Представленный случай иллюстрирует клинические особенности истероформного варианта псевдопсихопатической шизофрении (“Шизотипическое расстройство”, по МКБ-10). На фоне наследственной отяготценности психической патологией у Р. его яркие преморбидные особенности постепенно замещаются истероформными психопатоподобными проявлениями, что отражается на межличностных отношениях (конфликтность, неуживчивость), приводит к снижению уровня социальной и трудовой адаптации. Наряду с этим нарастают дефицитарные проявления в виде отгороженности, снижения волевой активности, эмоционального оскудения, утраты дружеских связей. Клиническая картина дополняется периодически возникающими аффективными колебаниями биполярного характера. В начале заболевания преобладают депрессивные, ситуационно обусловленные эпизоды, проявляющиеся пониженным настроением, апатией в сочетании с раздражительностью, гневливостью. В последующем периоды пониженного настроения приобретают аутохтонный характер. Признаки гипомании отмечены накануне всех зафиксированных правонарушений.

* [Суть задания]
Продолжите отрывок о клиническом случае шизотипического расстройства, начав сразу после его последнего предложения. Записи взяты из другого источника.

* [Данные для анализа]
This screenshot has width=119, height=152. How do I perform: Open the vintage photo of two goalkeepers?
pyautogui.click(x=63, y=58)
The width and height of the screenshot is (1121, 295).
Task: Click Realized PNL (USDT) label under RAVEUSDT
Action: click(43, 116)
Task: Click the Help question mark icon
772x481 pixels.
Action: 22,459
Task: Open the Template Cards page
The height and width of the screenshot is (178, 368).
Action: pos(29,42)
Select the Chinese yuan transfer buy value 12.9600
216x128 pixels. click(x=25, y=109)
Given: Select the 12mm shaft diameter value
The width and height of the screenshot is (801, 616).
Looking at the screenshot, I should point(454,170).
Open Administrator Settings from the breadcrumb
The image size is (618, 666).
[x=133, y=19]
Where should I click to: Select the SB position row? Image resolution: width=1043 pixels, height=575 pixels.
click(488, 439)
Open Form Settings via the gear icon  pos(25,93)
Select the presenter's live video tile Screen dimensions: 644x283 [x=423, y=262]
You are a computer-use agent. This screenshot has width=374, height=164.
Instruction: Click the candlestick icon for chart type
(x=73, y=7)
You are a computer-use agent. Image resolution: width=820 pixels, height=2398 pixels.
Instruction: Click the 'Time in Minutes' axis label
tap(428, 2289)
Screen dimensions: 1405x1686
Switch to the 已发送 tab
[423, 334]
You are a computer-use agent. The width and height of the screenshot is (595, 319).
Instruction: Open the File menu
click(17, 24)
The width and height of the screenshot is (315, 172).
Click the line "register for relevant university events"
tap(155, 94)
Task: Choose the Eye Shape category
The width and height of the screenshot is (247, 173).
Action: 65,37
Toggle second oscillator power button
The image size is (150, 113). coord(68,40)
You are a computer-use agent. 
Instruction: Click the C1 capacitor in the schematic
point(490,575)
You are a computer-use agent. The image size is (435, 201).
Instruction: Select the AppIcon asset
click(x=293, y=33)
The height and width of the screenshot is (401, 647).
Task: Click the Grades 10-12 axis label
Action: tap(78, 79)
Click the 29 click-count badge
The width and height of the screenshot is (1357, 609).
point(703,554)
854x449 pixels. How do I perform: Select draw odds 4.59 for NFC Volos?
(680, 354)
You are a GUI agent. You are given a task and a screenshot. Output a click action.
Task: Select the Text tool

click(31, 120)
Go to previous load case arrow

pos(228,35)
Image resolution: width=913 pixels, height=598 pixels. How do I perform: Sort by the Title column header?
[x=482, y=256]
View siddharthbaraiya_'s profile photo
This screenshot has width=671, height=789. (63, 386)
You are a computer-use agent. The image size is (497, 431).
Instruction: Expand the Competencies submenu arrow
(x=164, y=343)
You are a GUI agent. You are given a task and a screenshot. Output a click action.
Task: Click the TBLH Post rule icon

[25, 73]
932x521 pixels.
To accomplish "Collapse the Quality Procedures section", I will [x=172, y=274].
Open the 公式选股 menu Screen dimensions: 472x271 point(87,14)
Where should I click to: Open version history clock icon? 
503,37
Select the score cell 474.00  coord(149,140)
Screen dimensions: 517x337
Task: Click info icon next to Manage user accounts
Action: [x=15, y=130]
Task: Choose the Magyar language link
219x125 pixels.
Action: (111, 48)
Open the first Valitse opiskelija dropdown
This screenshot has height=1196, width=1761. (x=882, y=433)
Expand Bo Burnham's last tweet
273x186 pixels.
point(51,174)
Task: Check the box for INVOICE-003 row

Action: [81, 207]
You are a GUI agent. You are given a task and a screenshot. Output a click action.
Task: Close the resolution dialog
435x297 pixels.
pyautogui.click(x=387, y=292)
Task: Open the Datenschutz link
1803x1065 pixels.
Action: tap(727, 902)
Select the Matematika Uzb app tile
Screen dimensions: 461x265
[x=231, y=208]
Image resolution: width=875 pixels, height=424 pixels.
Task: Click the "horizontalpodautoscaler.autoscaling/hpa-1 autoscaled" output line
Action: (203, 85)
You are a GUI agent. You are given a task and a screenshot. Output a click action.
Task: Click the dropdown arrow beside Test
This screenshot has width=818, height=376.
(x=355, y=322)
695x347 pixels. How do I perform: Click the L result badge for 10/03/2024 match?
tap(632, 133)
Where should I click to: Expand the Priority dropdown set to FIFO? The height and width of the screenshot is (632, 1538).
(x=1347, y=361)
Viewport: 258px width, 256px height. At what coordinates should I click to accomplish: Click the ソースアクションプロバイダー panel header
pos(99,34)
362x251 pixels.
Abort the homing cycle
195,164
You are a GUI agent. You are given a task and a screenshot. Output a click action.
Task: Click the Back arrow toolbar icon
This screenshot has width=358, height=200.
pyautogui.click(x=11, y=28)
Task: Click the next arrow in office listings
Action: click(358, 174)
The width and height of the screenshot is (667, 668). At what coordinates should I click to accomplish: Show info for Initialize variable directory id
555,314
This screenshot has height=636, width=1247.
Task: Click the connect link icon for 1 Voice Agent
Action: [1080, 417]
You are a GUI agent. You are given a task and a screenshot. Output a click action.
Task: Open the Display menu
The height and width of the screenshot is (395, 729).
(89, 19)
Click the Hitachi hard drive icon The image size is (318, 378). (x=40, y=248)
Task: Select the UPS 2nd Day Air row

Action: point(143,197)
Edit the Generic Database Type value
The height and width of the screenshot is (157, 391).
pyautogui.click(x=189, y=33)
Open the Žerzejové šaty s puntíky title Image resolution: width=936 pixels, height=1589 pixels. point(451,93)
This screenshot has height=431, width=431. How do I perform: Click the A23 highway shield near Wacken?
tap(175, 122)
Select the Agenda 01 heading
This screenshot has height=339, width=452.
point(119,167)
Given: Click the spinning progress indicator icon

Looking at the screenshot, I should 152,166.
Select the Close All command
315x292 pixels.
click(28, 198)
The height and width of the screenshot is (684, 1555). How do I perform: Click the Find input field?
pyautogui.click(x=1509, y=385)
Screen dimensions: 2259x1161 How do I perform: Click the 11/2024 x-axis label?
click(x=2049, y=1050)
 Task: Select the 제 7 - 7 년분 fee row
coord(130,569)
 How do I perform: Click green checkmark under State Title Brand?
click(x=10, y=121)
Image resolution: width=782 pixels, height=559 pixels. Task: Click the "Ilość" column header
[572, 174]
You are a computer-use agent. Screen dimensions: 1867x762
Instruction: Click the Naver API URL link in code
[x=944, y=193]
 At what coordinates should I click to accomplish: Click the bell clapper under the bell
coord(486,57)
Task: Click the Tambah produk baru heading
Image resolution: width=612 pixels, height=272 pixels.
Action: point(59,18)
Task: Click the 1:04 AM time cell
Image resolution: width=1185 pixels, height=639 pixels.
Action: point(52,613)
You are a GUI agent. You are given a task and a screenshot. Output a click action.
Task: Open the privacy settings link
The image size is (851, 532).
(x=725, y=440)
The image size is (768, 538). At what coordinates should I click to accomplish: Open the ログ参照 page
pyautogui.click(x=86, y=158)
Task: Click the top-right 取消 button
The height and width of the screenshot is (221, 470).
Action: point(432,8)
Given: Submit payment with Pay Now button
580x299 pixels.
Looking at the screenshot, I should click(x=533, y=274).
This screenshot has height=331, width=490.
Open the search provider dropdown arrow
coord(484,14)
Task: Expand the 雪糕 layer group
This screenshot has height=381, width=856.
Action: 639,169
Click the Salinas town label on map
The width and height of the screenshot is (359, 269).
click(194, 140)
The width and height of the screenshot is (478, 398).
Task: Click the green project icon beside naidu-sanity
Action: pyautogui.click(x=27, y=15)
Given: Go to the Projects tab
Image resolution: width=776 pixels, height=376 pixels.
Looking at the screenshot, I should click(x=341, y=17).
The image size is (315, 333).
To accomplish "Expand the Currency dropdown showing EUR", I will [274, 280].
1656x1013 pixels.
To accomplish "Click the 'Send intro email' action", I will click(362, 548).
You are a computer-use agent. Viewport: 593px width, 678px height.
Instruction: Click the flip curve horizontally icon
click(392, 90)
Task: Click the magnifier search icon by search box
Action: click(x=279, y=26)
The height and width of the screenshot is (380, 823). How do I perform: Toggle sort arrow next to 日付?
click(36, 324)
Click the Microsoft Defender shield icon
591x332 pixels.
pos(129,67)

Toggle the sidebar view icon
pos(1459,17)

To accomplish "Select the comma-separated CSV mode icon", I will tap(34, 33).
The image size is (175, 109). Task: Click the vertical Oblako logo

* [Ожидаемый результат]
Психическое состояние Р. в период ООД характеризуется истероформными психопатоподобными расстройствами в сочетании с негативными проявлениями. Поведение больного в период судебно-следственной ситуации отличается нелепостью, утрированностью, значительным снижением прогностических возможностей. В психическом состоянии при проведении СПЭ для Р. характерны яркие, но однообразные, застывшие признаки аффективных проявлений, эмоциональная монотонность, выхолощенность, манерность, демонстративность, театральность на фоне вычурности, патологии мышления, нарушения критических возможностей.
Динамика и клинические проявления заболевания, специфические нарушения личностной, аффективной, ассоциативной сфер, подтвержденные результатами экспериментально-психологического исследования, позволили прийти к заключению о наличии у Р. хронического психического расстройства в форме шизотипического расстройства. Проводимые лечебно-реабилитационные мероприятия в условиях стационарного ПЛ были направлены, прежде всего, на сглаживание истероформных психопатоподобных проявлений, стабилизацию аффективной сферы, коррекцию идеаторных нарушений, что способствовало восстановлению когнитивных функций и определило возможности межличностной и социальной адаптации.